Выпивку в немыслимом количестве приносил
Юрий Царев. Его киноплакатами модных польских фильмов и не только были завешаны
московские улицы, не брезговал он и политплакатами. Когда успевал, работяга? Не
раз видел за столом человека из начала века Пинхасовича (по-моему, его звали
Борисом Анисимовичем, а, может, и нет). Он приходил с пожилой дамой, не
пропускавшей тостов. Этот невероятный мастер за одну ночь писал половыми и
сапожными щетками огромные портреты умерших вождей для парадного фасада
Колонного зала. В конце 54-го дошла очередь до прокурора и дипломата
Вышинского, человека с дурной славой. Его, как и других, Пинхасович писал в
мастерских ГАБТа в проулке за зданием театра. Кто-то утверждал, что он работал
сухими пигментами, втирая их в ткань. Но Харитонов говорил, что сам подносил
Пинху ведра с краской. А, когда портрет уже висел над Охотным рядом, Сашка
показывал друзьям, как в углу холста отпечатались его подошвы. По счастью,
никто не вглядывался в оттенки фона.
Частенько, если не было шумных гостей и
воздух не был набит сквернословием, захаживал к Харитонову Василий Шереметев.

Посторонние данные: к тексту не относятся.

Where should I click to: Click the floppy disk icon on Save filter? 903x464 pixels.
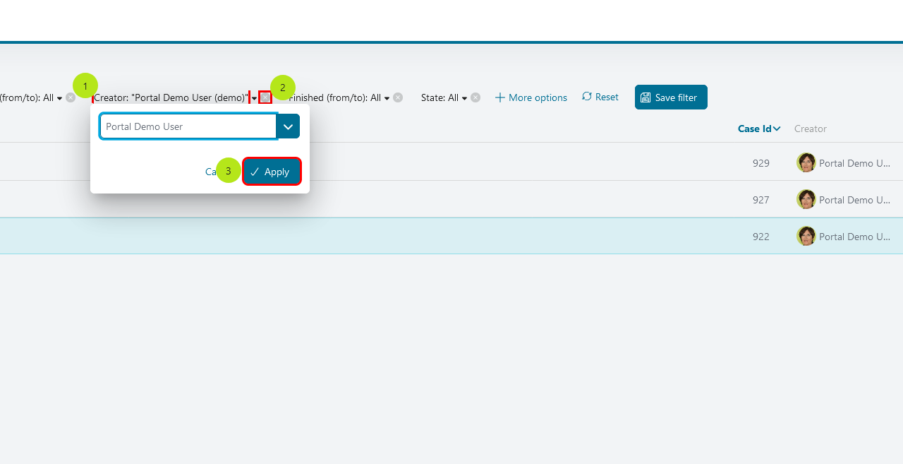coord(646,97)

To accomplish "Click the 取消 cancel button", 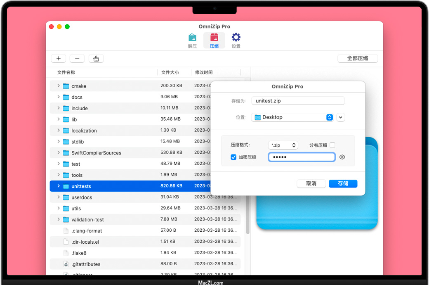I will click(x=311, y=183).
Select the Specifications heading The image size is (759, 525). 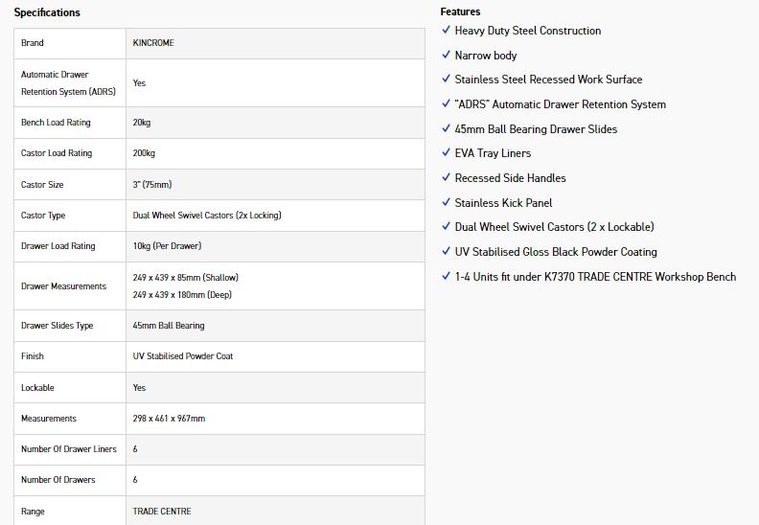point(47,12)
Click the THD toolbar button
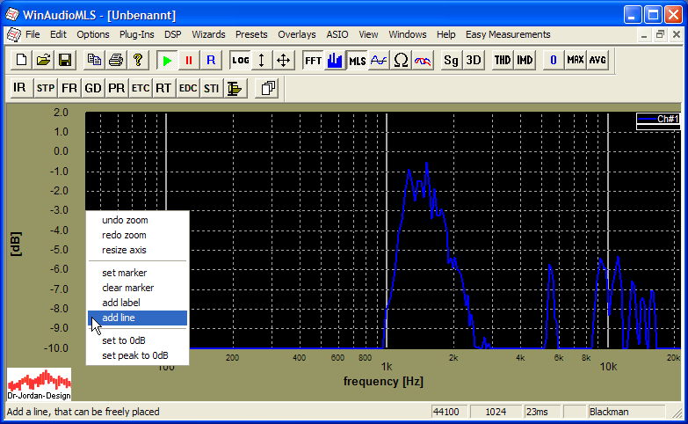688x424 pixels. 502,60
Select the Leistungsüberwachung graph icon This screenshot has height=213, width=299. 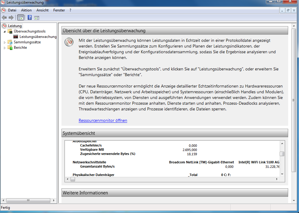(x=16, y=36)
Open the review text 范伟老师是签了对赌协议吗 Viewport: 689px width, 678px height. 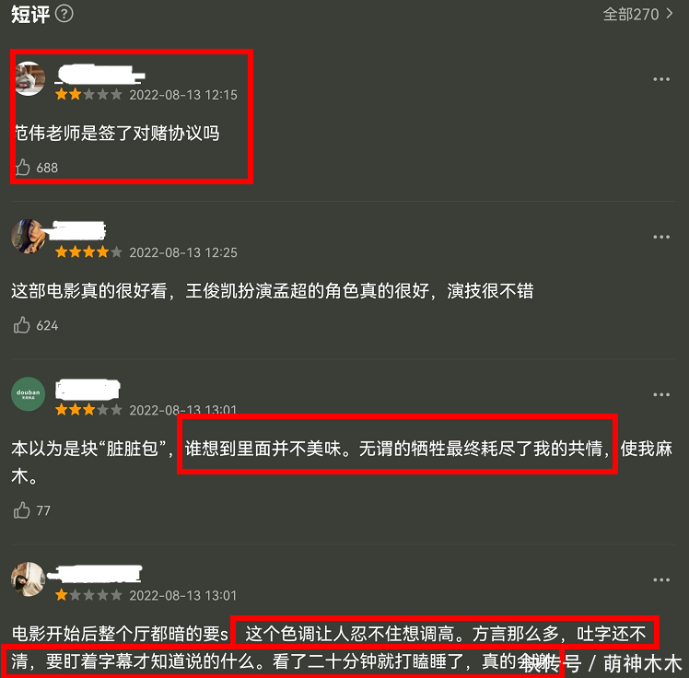[x=117, y=134]
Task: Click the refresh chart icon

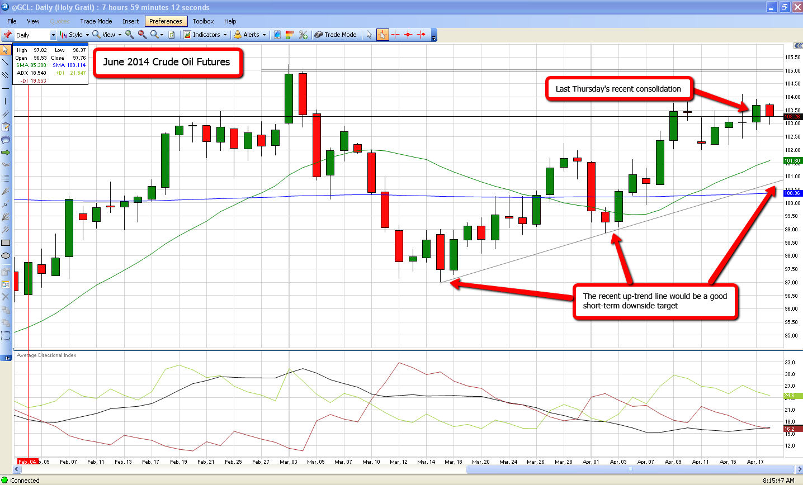Action: pos(172,35)
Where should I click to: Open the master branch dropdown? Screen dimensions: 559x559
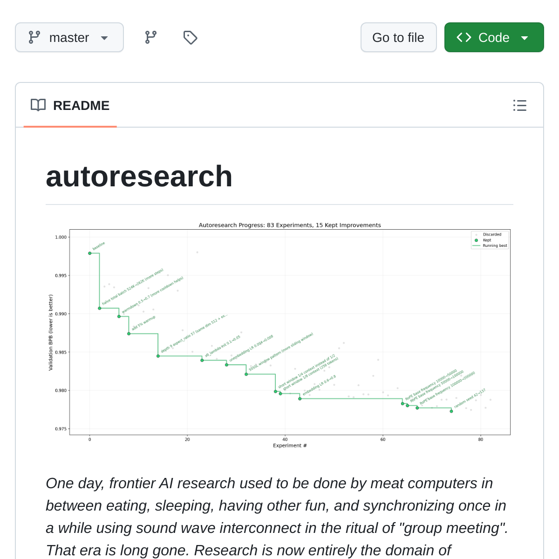(69, 37)
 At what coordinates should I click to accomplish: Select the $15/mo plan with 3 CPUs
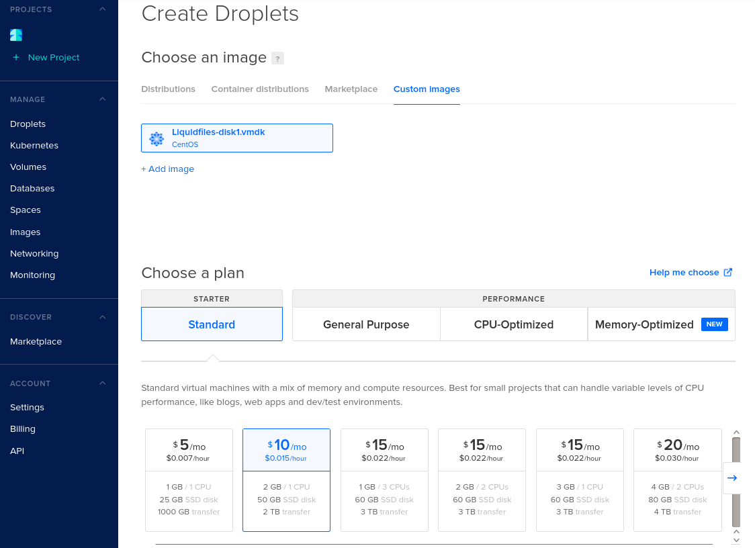(384, 480)
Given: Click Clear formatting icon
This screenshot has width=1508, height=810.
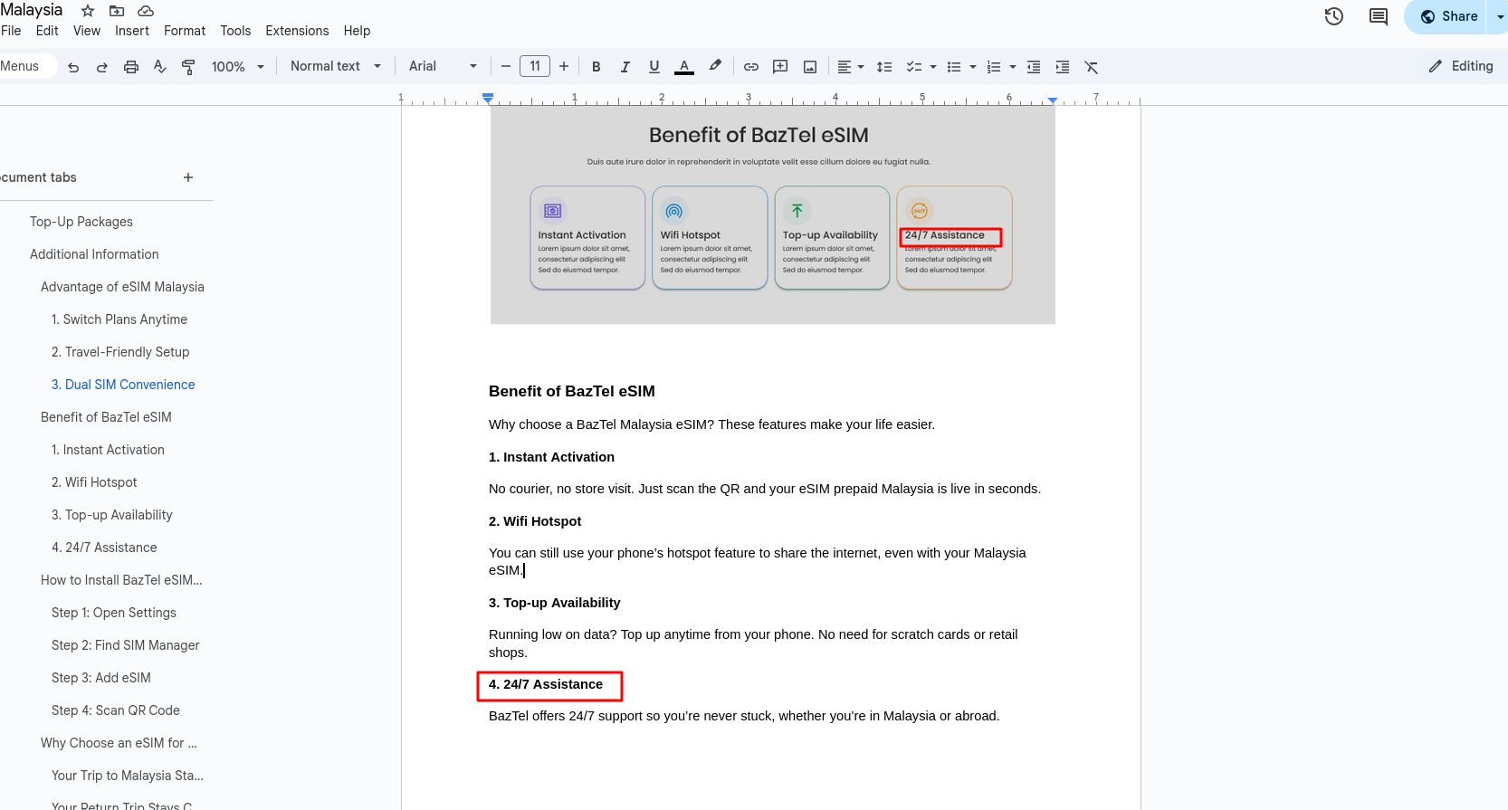Looking at the screenshot, I should point(1091,67).
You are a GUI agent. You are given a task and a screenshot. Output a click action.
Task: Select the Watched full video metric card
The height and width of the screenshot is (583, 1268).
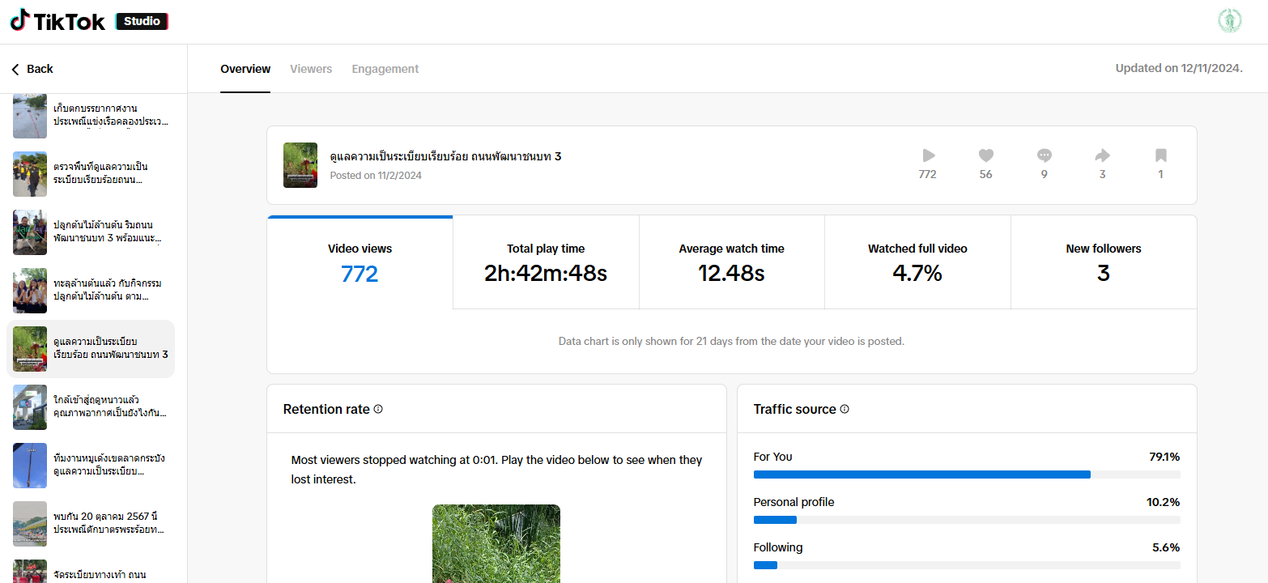pyautogui.click(x=917, y=262)
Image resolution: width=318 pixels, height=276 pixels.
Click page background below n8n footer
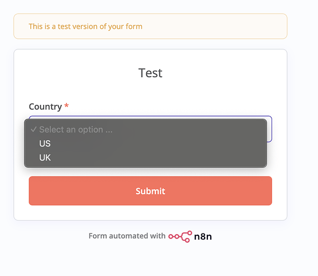click(150, 259)
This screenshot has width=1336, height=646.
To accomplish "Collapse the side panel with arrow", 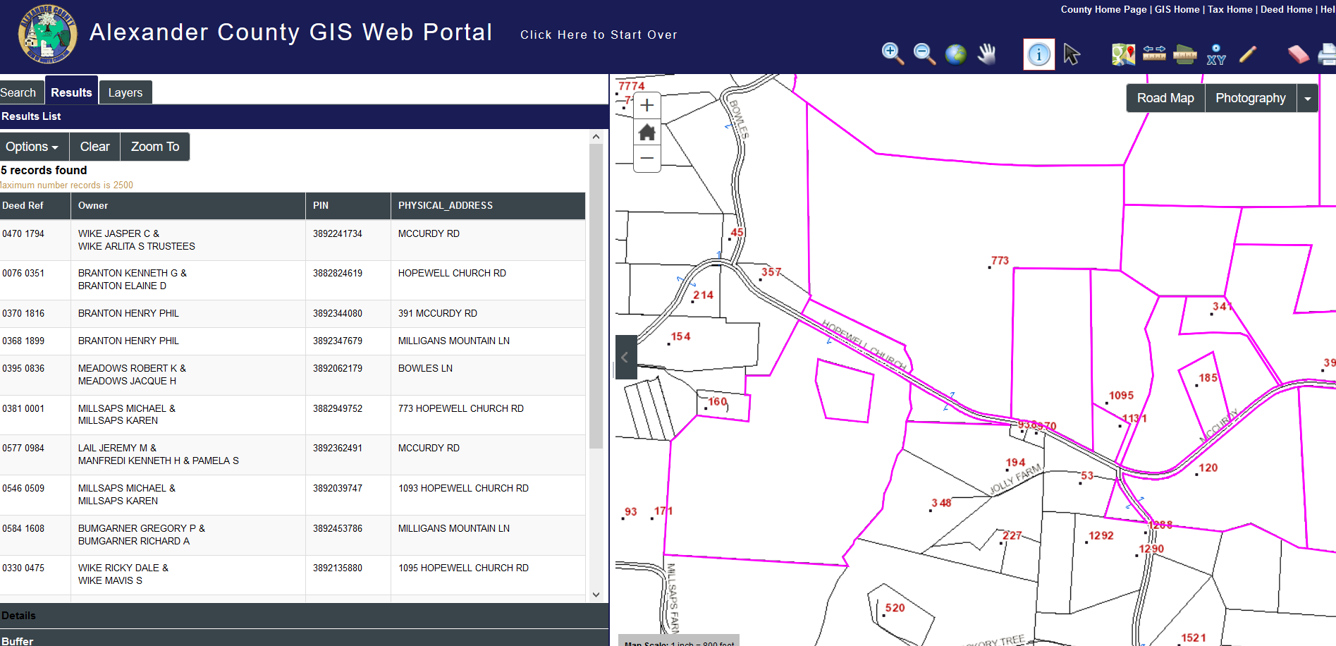I will 625,358.
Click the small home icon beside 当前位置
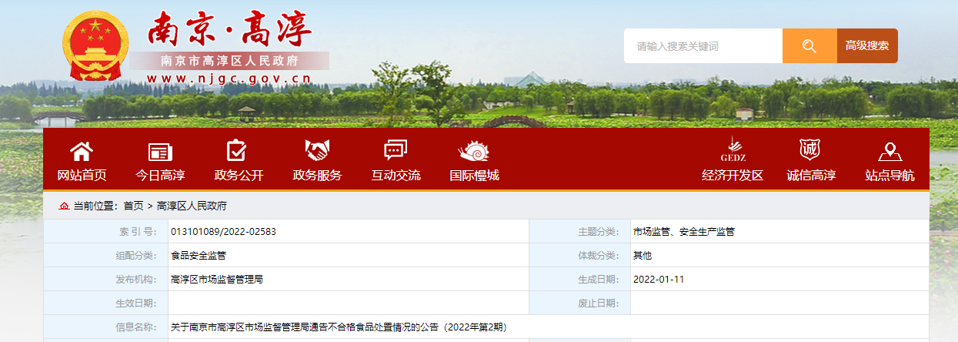Image resolution: width=958 pixels, height=342 pixels. click(x=64, y=206)
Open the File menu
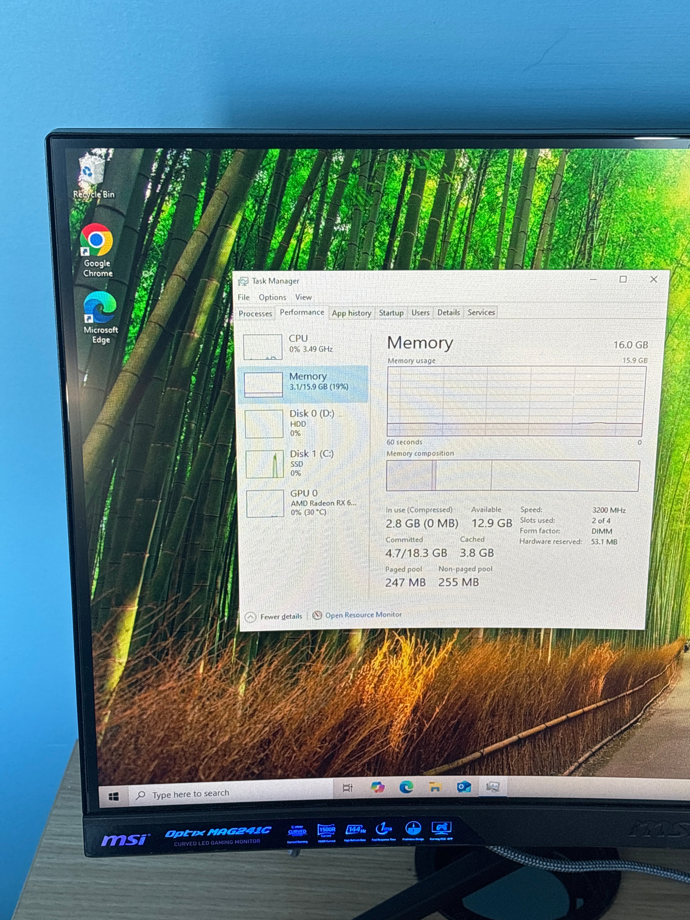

Он лирично писал небольшие пейзажи, не сулившие ни денег, ни известности, хотя
иногда их похваливал Игорь Грабарь, а Савва Ямщиков собирался устроить его
выставку. Не случилось. Павел Корин, желая помочь семье бедного графа,
привлекал его к оформлению станции метро «Комсомольская-кольцевая», где Вася
делал эскизы для мозаик. Вот уж не его амплуа!
В обычном для себя хорошем настроении мы
отправлялись к Шереметеву в Новодевичий. Он со своей симпатичной и лучезарной
супругой из Оболенских жил в Напрудной башне монастыря возле стрелецких палат,
где прежде коротала век царевна Софья. Входишь в башню – не закрывай сразу
дверь. Иначе окажешься в кромешной тьме, наткнешься на углы старинной мебели,
подрамников, непонятного антикварного хлама. – Вася, ты дома? Скоро, кроме
окон-бойниц, ослепит нас еще одна полоска света. Добросердечие и скромность
графа трогали, наверно, не только нас. Сам он воевал в Великую Отечественную,
попал в плен, вырвался, снова воевал. Наград не носил, кроме Гвардейского
знака.
Вася был тонким человеком. Он будто не
хотел тревожить духов, обитающих в его башне. Всякой брани избегал, считал, что
Киршу Данилова, Баркова, Рабле, Джойса и, вообще, балаганную поэзию, а также
«Дневник капитана» и «Лабардан-с!» Красовицкого, читать лучше за воротами, на
пруду, где мы кормили хлебом уток.
Бывая у Харитонова, Шереметев говорил, что
портрет Куклеса с нимфой в шевелюре, конечно же, стоящая вещь. Особенно Сашке
удалась рука Игоря, невероятно точно раскрывающая-выражающая характер
портретируемого. Но Васе больше были по вкусу «Бумажные кораблики» и «Память о
древнерусском искусстве». «Кораблики» стали собственностью Заны Плавинской. Их
реставрировал с перетяжкой холста мой друг Виталий Кузюбердин, специалист
высшей квалификации. Кстати, он был из тех, кто каждое лето ездил в Крым,
совмещая музейный труд с удовольствиями от «Массандры» и теплого моря. «Память
о древнерусском искусстве» – харитоновская вещь более знаменитая. По-моему, она
была написана в двух или даже в трех авторских вариантах.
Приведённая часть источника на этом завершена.